• ASSIGNMENT:
For the records below, please print exactly and only the lines from the one with "Screen dimensions: 1326x627" down to the one with "Click the check", both ends included, omitting the pictures.

• RECORDS FOR THIS TASK:
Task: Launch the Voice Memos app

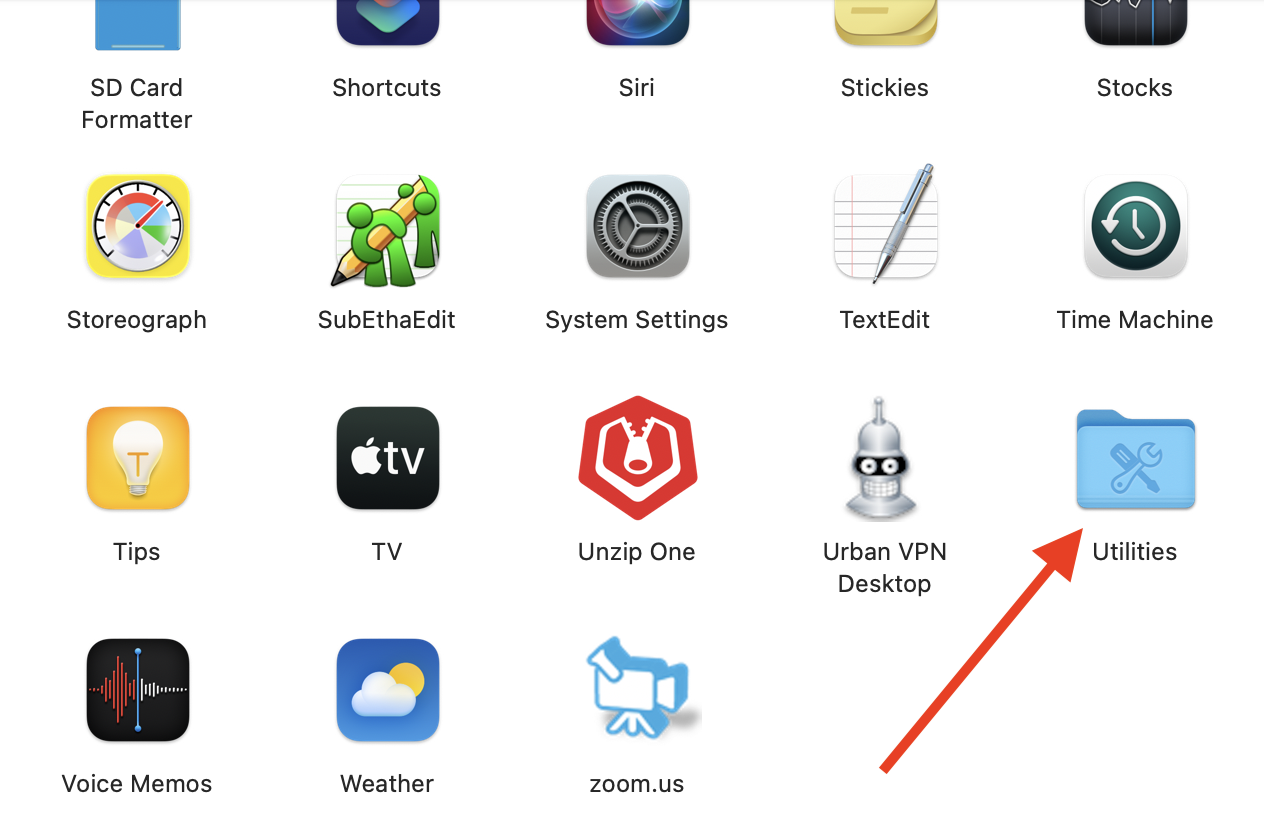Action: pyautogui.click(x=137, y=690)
...
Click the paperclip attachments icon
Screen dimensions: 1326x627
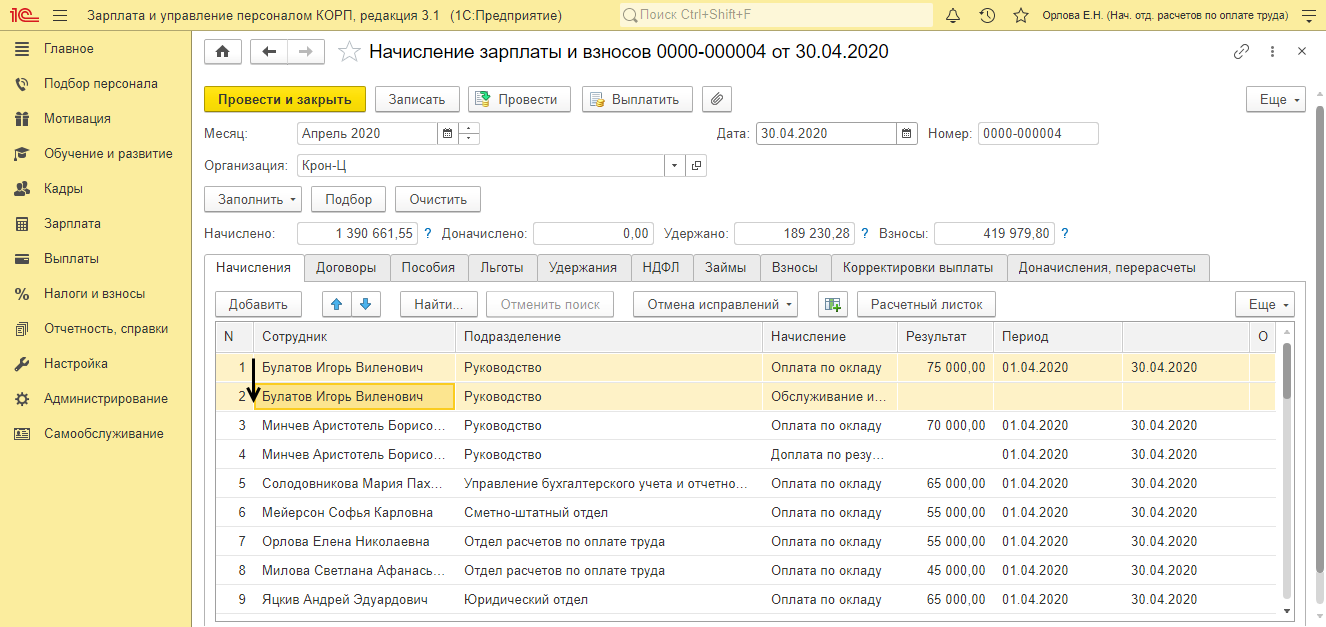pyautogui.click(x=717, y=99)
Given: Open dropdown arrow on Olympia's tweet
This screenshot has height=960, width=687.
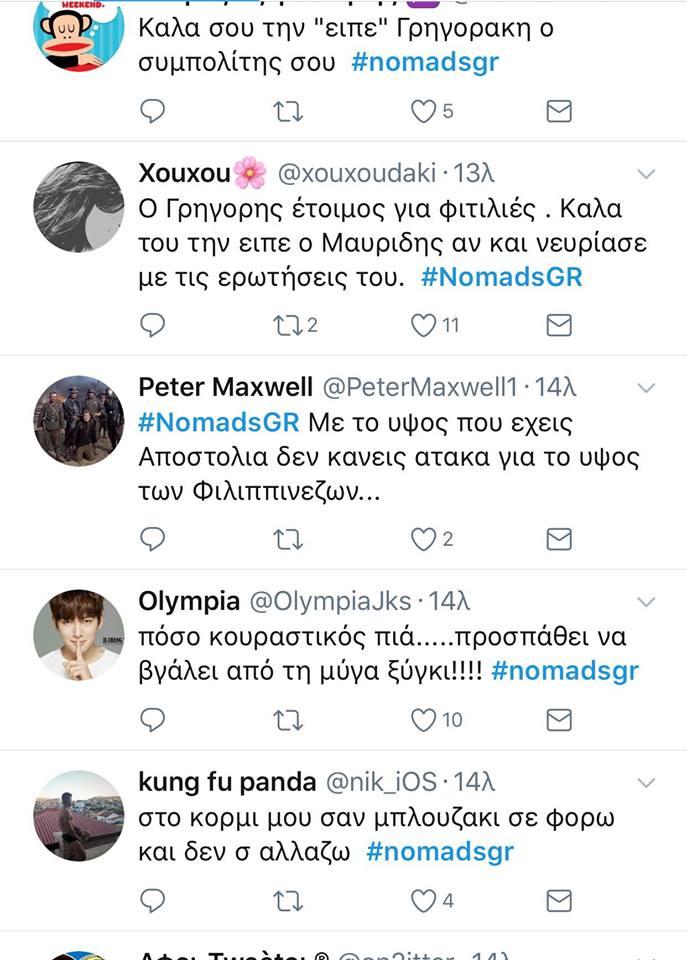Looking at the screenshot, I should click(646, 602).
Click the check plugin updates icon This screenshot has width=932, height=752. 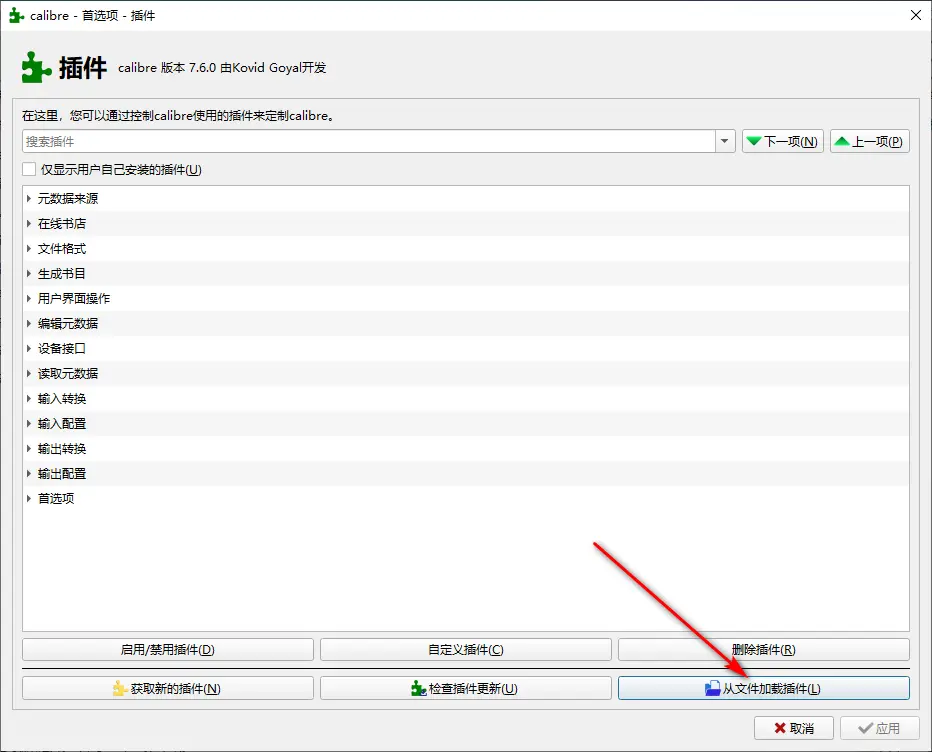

• WRITTEN ANSWER:
Screen dimensions: 1326x627
pyautogui.click(x=717, y=99)
Given: Open dropdown arrow on Olympia's tweet
This screenshot has height=960, width=687.
Looking at the screenshot, I should click(646, 602).
Click the check plugin updates icon This screenshot has width=932, height=752. 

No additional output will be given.